*Your goal*. Print the data once more, exactly as supplied.

[Dataset items]
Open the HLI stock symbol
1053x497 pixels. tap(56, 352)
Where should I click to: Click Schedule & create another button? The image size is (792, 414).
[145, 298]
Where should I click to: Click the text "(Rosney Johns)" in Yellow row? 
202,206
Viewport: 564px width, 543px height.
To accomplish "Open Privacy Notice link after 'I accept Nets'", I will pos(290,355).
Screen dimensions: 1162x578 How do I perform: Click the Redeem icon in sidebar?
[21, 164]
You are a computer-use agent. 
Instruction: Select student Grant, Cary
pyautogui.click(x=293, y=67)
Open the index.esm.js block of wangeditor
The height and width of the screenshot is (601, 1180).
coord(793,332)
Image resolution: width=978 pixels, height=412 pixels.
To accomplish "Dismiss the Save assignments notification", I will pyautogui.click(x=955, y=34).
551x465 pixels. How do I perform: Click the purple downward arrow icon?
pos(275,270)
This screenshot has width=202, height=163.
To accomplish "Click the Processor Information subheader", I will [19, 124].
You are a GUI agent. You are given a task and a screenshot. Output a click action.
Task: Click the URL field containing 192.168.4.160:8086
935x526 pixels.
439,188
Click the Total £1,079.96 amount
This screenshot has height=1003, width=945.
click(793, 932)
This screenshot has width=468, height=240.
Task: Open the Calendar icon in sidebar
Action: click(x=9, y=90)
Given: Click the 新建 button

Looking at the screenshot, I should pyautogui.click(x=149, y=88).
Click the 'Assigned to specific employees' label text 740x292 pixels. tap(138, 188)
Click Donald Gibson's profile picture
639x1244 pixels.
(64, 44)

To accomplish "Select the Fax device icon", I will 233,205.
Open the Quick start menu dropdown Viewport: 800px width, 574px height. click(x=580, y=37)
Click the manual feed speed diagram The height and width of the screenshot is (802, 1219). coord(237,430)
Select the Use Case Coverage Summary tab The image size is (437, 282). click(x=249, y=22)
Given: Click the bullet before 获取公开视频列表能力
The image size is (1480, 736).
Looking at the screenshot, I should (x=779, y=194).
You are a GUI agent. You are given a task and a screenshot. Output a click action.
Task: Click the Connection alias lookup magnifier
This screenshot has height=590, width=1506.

*Response area*.
Open the HLI stock symbol
1053x497 pixels. tap(56, 352)
Where should I click to: Click Schedule & create another button? The image size is (792, 414).
[145, 298]
Where should I click to: Click the text "(Rosney Johns)" in Yellow row? 
202,206
Viewport: 564px width, 543px height.
To accomplish "Open Privacy Notice link after 'I accept Nets'", I will pos(290,355).
Screen dimensions: 1162x578 How do I perform: Click the Redeem icon in sidebar?
[21, 164]
You are a computer-use agent. 
Instruction: Select student Grant, Cary
pyautogui.click(x=293, y=67)
Open the index.esm.js block of wangeditor
The height and width of the screenshot is (601, 1180).
coord(793,332)
Image resolution: width=978 pixels, height=412 pixels.
To accomplish "Dismiss the Save assignments notification", I will pyautogui.click(x=955, y=34).
551x465 pixels. How do I perform: Click the purple downward arrow icon?
pos(275,270)
This screenshot has width=202, height=163.
To accomplish "Click the Processor Information subheader", I will [19, 124].
You are a GUI agent. You are given a task and a screenshot. Output a click action.
Task: Click the URL field containing 192.168.4.160:8086
935x526 pixels.
439,188
Click the Total £1,079.96 amount
This screenshot has height=1003, width=945.
click(793, 932)
This screenshot has width=468, height=240.
Task: Open the Calendar icon in sidebar
Action: click(x=9, y=90)
Given: Click the 新建 button

Looking at the screenshot, I should pyautogui.click(x=149, y=88).
Click the 'Assigned to specific employees' label text 740x292 pixels. tap(138, 188)
Click Donald Gibson's profile picture
639x1244 pixels.
(64, 44)

To accomplish "Select the Fax device icon", I will 233,205.
Open the Quick start menu dropdown Viewport: 800px width, 574px height. click(x=580, y=37)
Click the manual feed speed diagram The height and width of the screenshot is (802, 1219). coord(237,430)
Select the Use Case Coverage Summary tab The image size is (437, 282). click(x=249, y=22)
Given: Click the bullet before 获取公开视频列表能力
The image size is (1480, 736).
Looking at the screenshot, I should (x=779, y=194).
You are a GUI agent. You are given a task and a screenshot. Output a click action.
Task: Click the Connection alias lookup magnifier
This screenshot has height=590, width=1506.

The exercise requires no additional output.